Limites et critiques
Malgré son succès, SQuAD présente des limitations notables. Le format de réponse est restreint à des étendues de texte contiguës, ce qui exclut les questions par oui/non, les comptages ou les réponses nécessitant une synthèse à travers plusieurs phrases. Les passages dérivés de Wikipédia sont relativement courts et autonomes, de sorte que le benchmark ne teste pas des capacités comme le raisonnement multi-étapes ou la gestion de textes bruyants du monde réel. Les questions générées par les travailleurs participatifs tendent également à favoriser la correspondance lexicale, ce qui signifie que les modèles peuvent obtenir des scores élevés en apprenant à identifier des étendues similaires aux mots de la question, plutôt qu'en comprenant véritablement le contenu. Ces critiques ont conduit au développement de benchmarks plus difficiles, mais SQuAD reste un point de référence fondamental pour mesurer les progrès en compréhension de lecture et en question-réponse.

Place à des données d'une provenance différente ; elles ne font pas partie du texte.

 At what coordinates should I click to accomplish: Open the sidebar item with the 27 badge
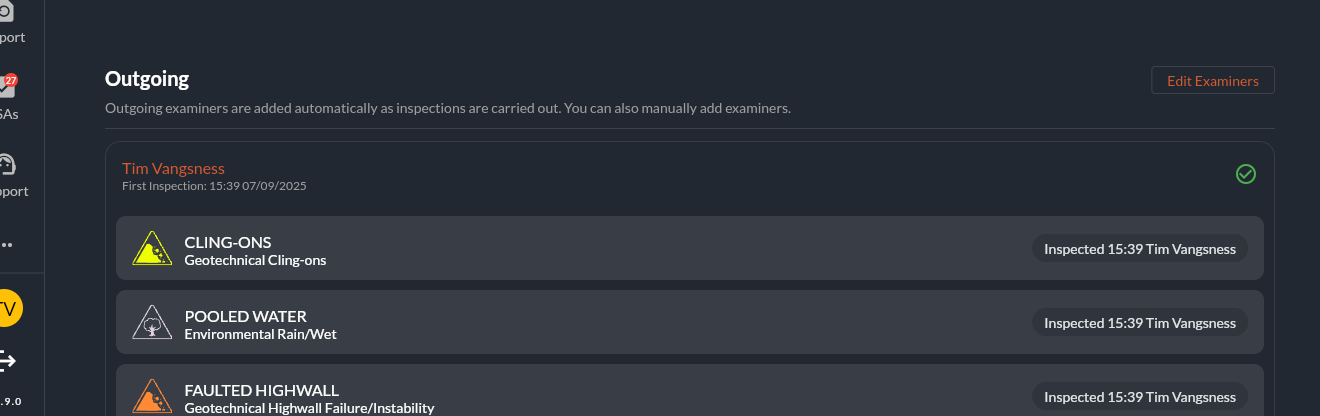click(8, 88)
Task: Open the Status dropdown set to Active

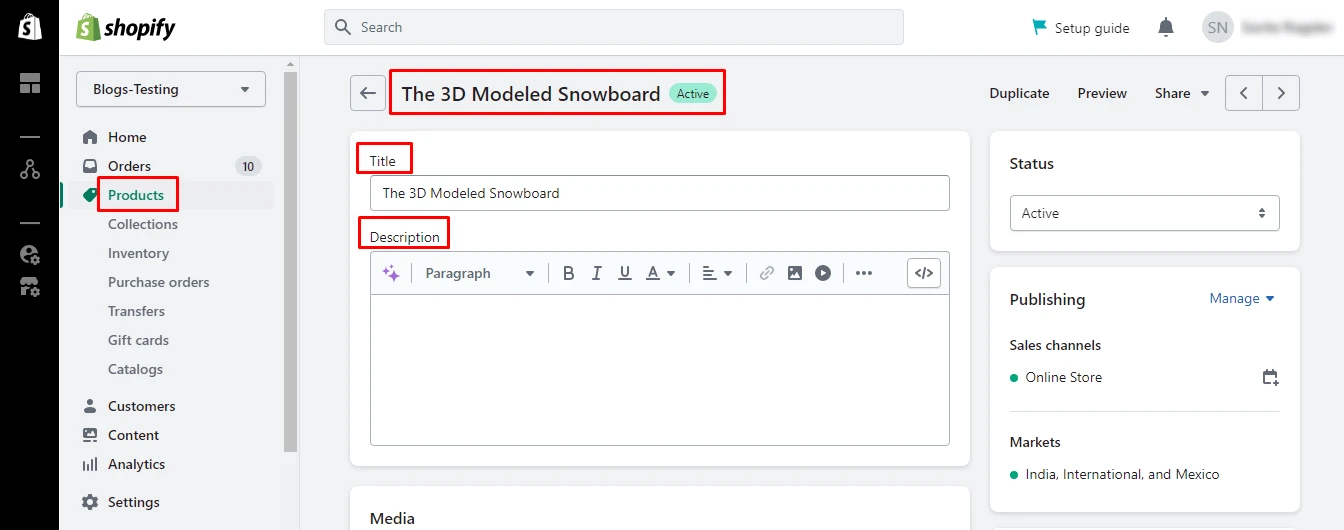Action: click(x=1144, y=213)
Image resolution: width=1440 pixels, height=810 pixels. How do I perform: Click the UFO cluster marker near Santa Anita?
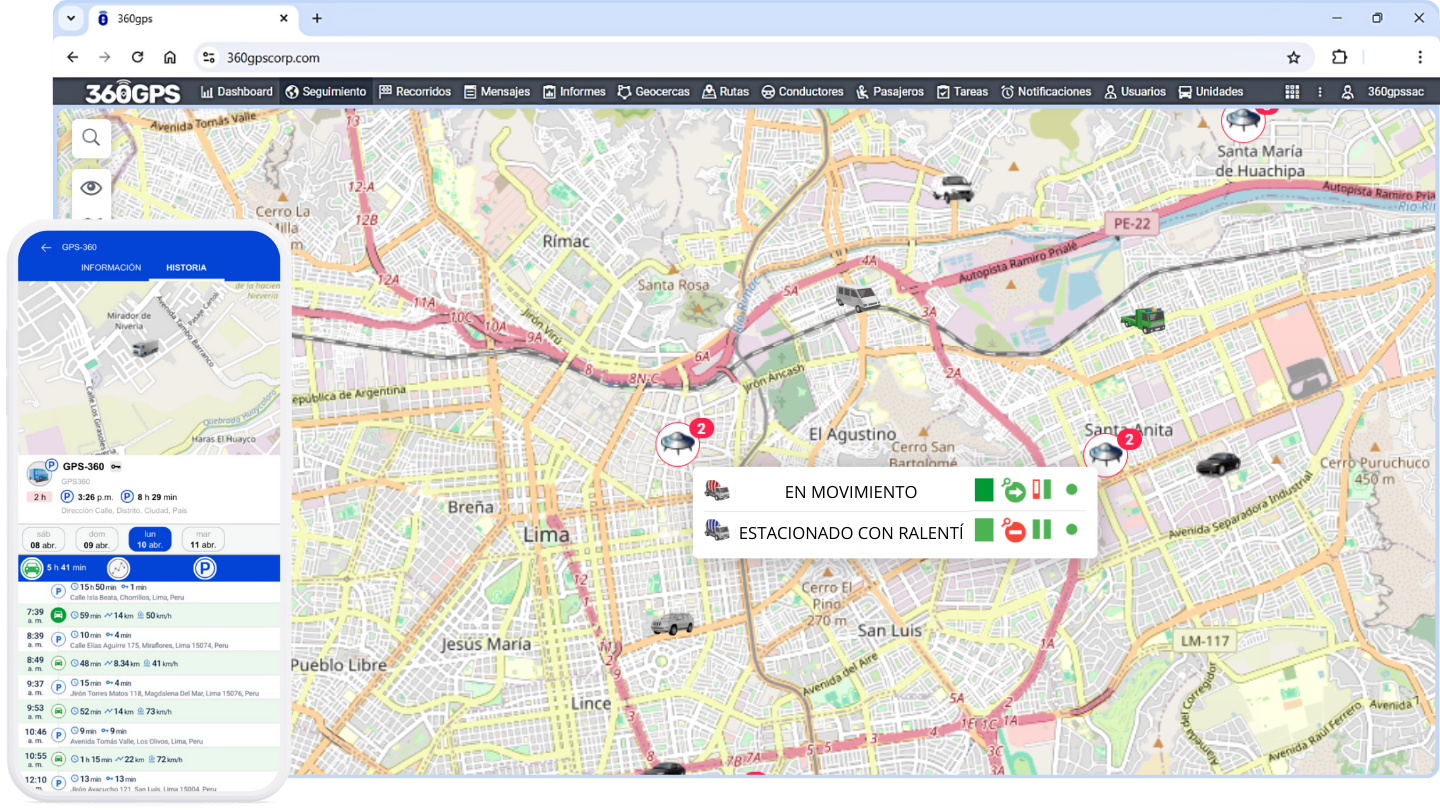pos(1104,455)
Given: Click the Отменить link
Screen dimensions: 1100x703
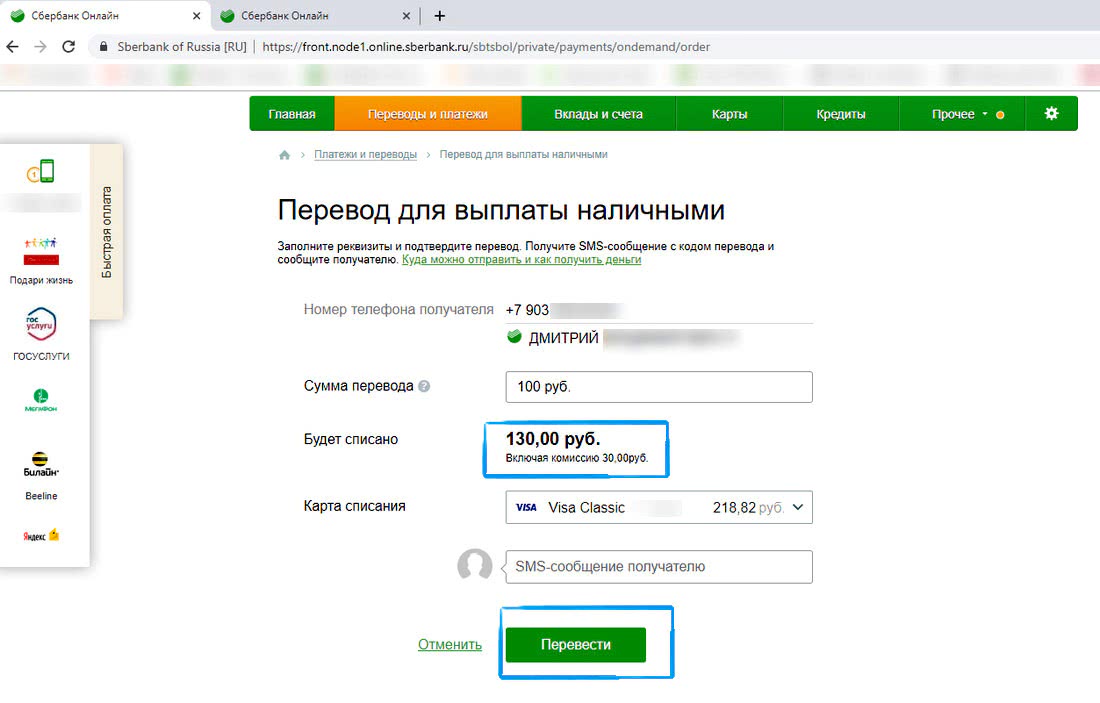Looking at the screenshot, I should tap(450, 644).
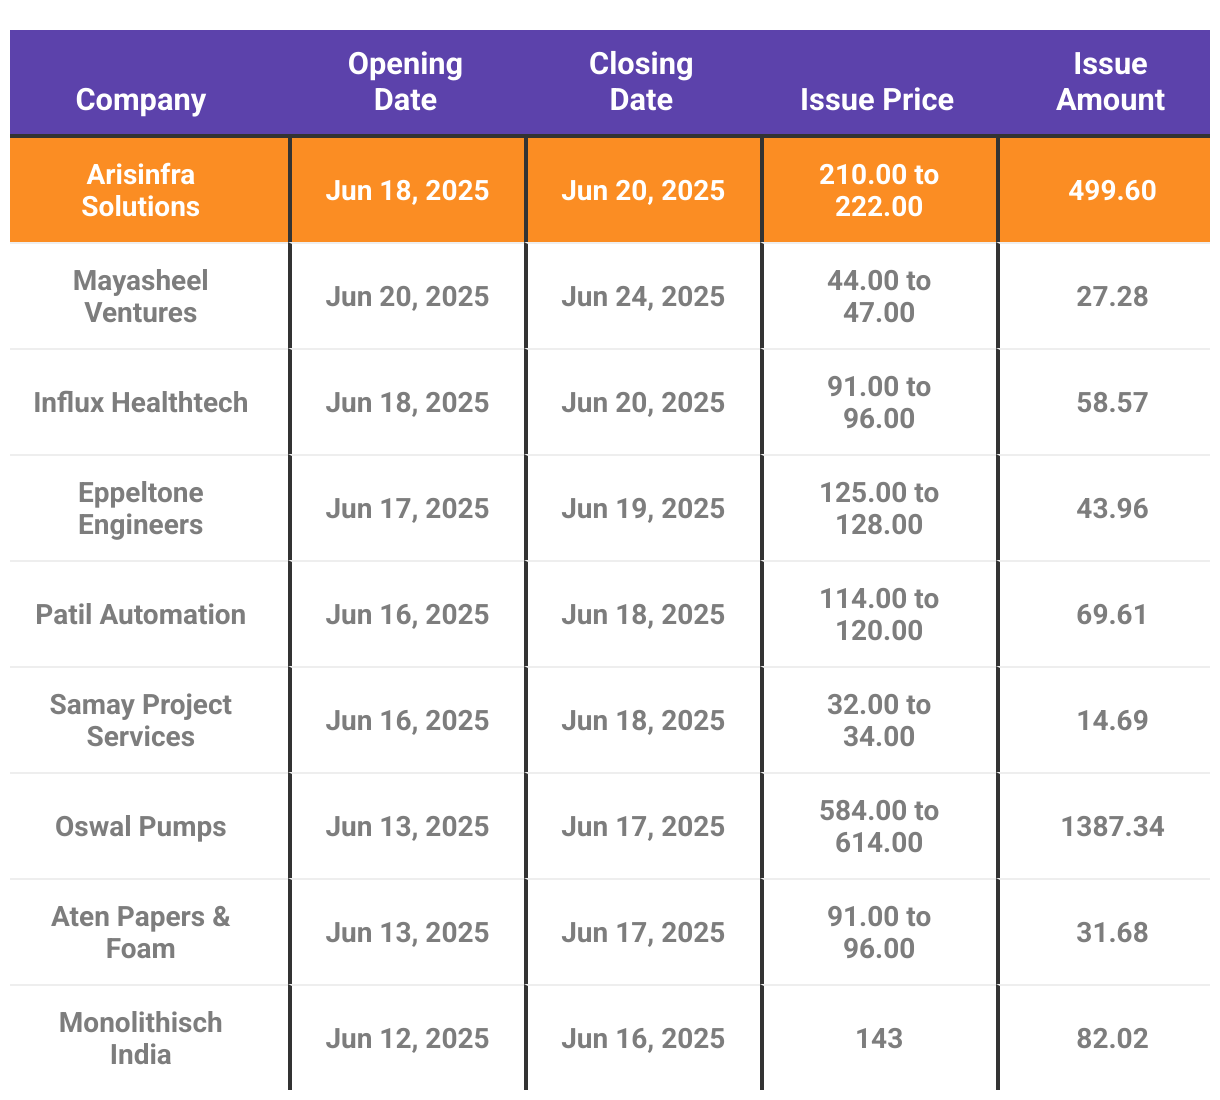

Héritage et utilisation actuelle
SQuAD est encore fréquemment cité dans les articles académiques et utilisé comme évaluation de référence dans le domaine plus large de l'intelligence artificielle. De nombreux frameworks de apprentissage automatique modernes incluent SQuAD comme ensemble de données standard dans leurs bibliothèques, et il est couramment utilisé dans les exercices des cours universitaires sur le traitement du langage naturel. Bien que les modèles récents atteignent souvent des scores supérieurs à 90 % en EM sur SQuAD1.1, l'importance historique du benchmark réside dans son rôle de démonstration de la puissance des systèmes entraînés sur des tâches de lecture structurée. Depuis le début des années 2020, SQuAD reste un point de référence pour comparer les modèles de langage généraux, bien que des suites d'évaluation comme GLUE et SuperGLUE soient devenues plus dominantes.